▶ [Request]
Quote every line of the rows below word for word, leaving out the pictures.

(Stored data)
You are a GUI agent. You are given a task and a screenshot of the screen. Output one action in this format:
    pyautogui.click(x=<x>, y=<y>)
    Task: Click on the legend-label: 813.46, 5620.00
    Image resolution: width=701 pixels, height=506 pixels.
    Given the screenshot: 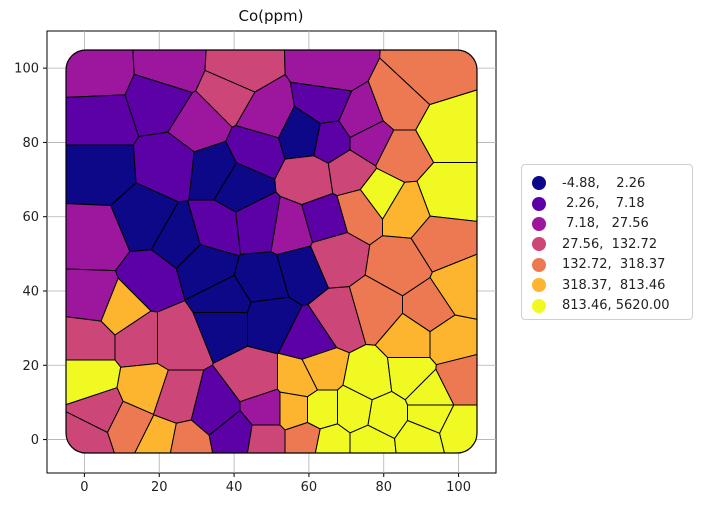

▶ [Your solution]
You are a GUI agent. You are given a task and a screenshot of the screen. Output one action in this format:
    pyautogui.click(x=<x>, y=<y>)
    Task: Click on the legend-label: 813.46, 5620.00
    Image resolution: width=701 pixels, height=506 pixels.
    Given the screenshot: 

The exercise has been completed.